Bandmates Seth Yurman (left), Tony De Vita (middle) and Richie Downum (end) stand arm in arm for a photo opportunity at one of their concerts. (Photo provided by Seth Yurman.)andmates Seth Yurman (left), Tony De Vita (middle) and Richie Downum (end) stand arm in arm for a photo opportunity at one of their concerts. (Photo provided by Seth Yurman.)

Music serves as the world’s only true time machine, transporting players and listeners alike to a time when things were simpler, more vibrant or more fun.

The three good-natured guys who make up the local band Hush Money share a deep love of music that anyone can see when watching them perform. They entertain audiences across the state of Georgia and beyond with their unique blend of rock, blues and folk covers.

They kept their day jobs

Yet if you know any of these bandmembers from their day jobs, this passion might come as a bit of surprise.

On bass, vocals and guitar we have Seth Yurman, Land Development Manager for the City of Peachtree Corners. He works with the staff to review engineering plans, inspect construction sites and enforce local development and environmental codes.

“I think my role in Hush Money is probably my more natural persona,” Yurman said. “Screaming into a mic is fun and therapeutic, plus performing in front of people is satisfying and addictive. At work, I’m pretty much the same person, but toned down a bit. I like to joke around and have fun at work. There’s a way to do that and still be a leader and get stuff done. Some people at work were very surprised when they found out I played music,” he added.

HU$H Money at a recent Peachtree Corners Town Center event. (Photo by Ludwig Keck)

Tony De Vita, on guitar and vocals, spends his days as a financial planner, while Richie Downum, on drums, specializes in investor relations at a cybersecurity firm.

So what brought these three men together to form a band?

According to Yurman, he and De Vita had played music together for about 20 years, even recording original music and playing in a few bands together prior to Hush Money. Then in 2013, the idea to “get a three-piece together” formed, and finding a drummer was the last piece of the puzzle.

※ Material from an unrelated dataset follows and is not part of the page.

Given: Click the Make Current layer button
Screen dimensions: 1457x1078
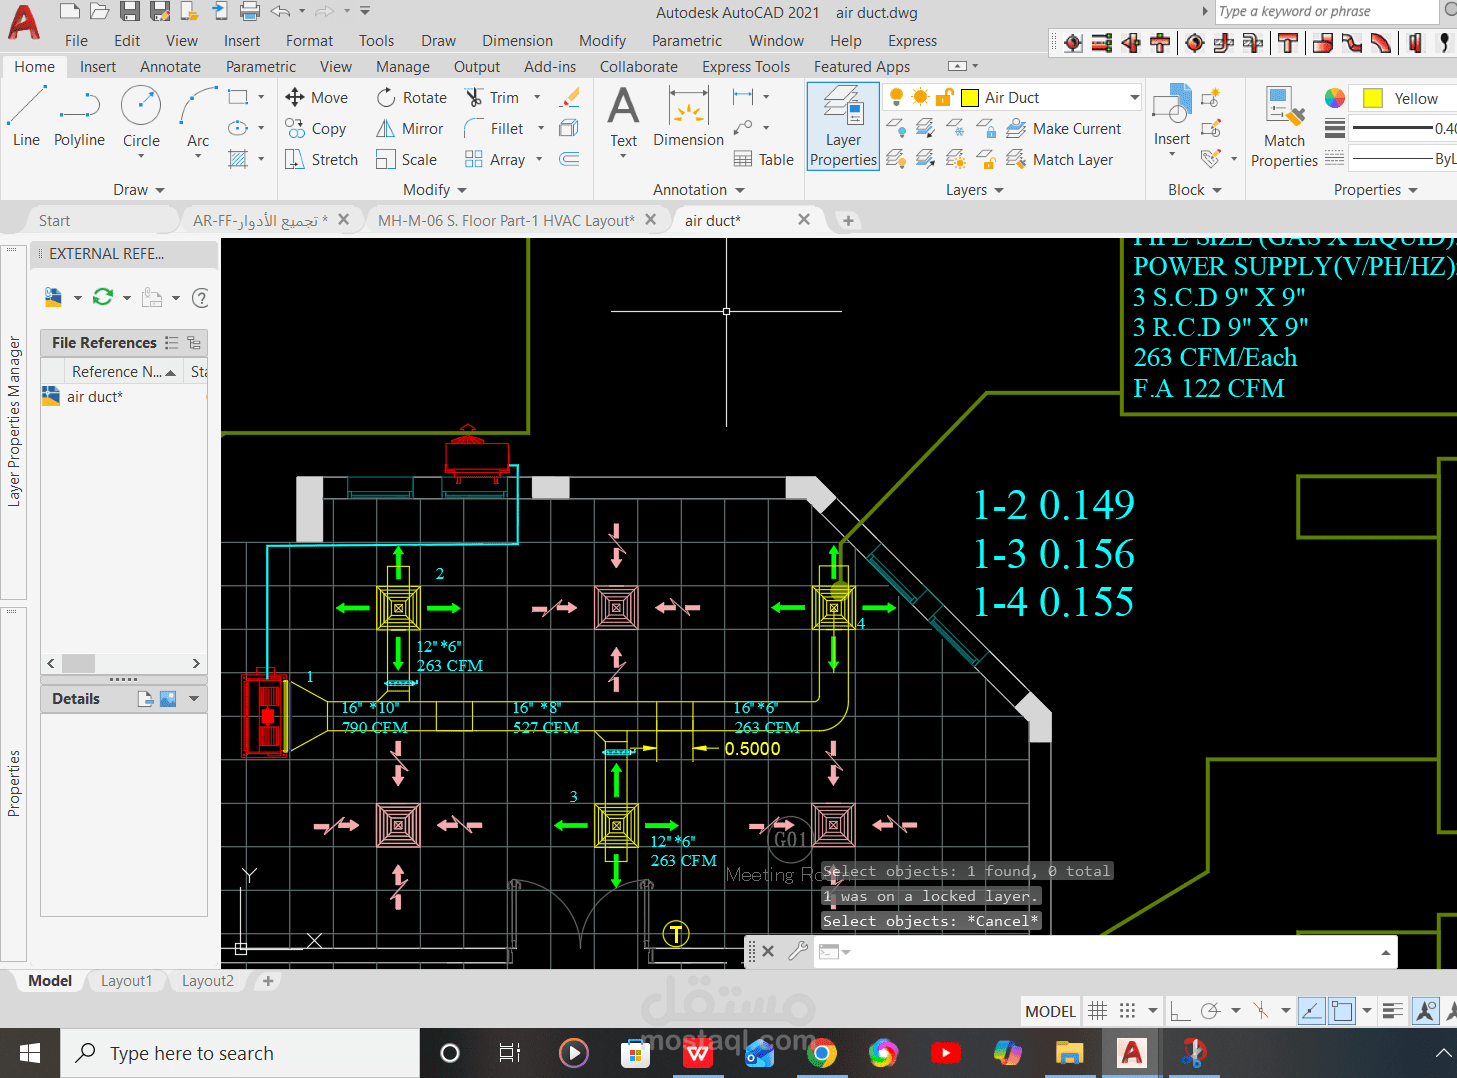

“Tony’s neighbor, Richie, happened to have a kit and they started playing around,” Yurman said. “I joined them a few weeks later and we just hit it off as a band — instant chemistry and diverse enough music tastes to keep it interesting.”

Diverse music selection for a unique sound

The music selection process for Hush Money is not a straightforward one. Though classified as a Hard-Southern Rock band, the playlist is intentionally diverse to allow for different styles and angles of music to shine through. Top 40 is typically avoided; instead they opt for lesser known deep cuts and other content not always explored by your usual cover bands.

But then again, Hush Money is not your usual cover band. What sets these guys apart from the crowd is that, even as they pay deference to others’ songs and bodies of work, they still make a conscious and admirable effort to put their own spin on things, keeping the music fresh and alive.

“Personally, I get adrenalized when we’re about to play. It’s a good feeling and it helps me stays high energy and find the groove in what we’re doing,” Yurman explained. “I really enjoy the chemistry we all have and how we play off of each other and the dynamics of the song.”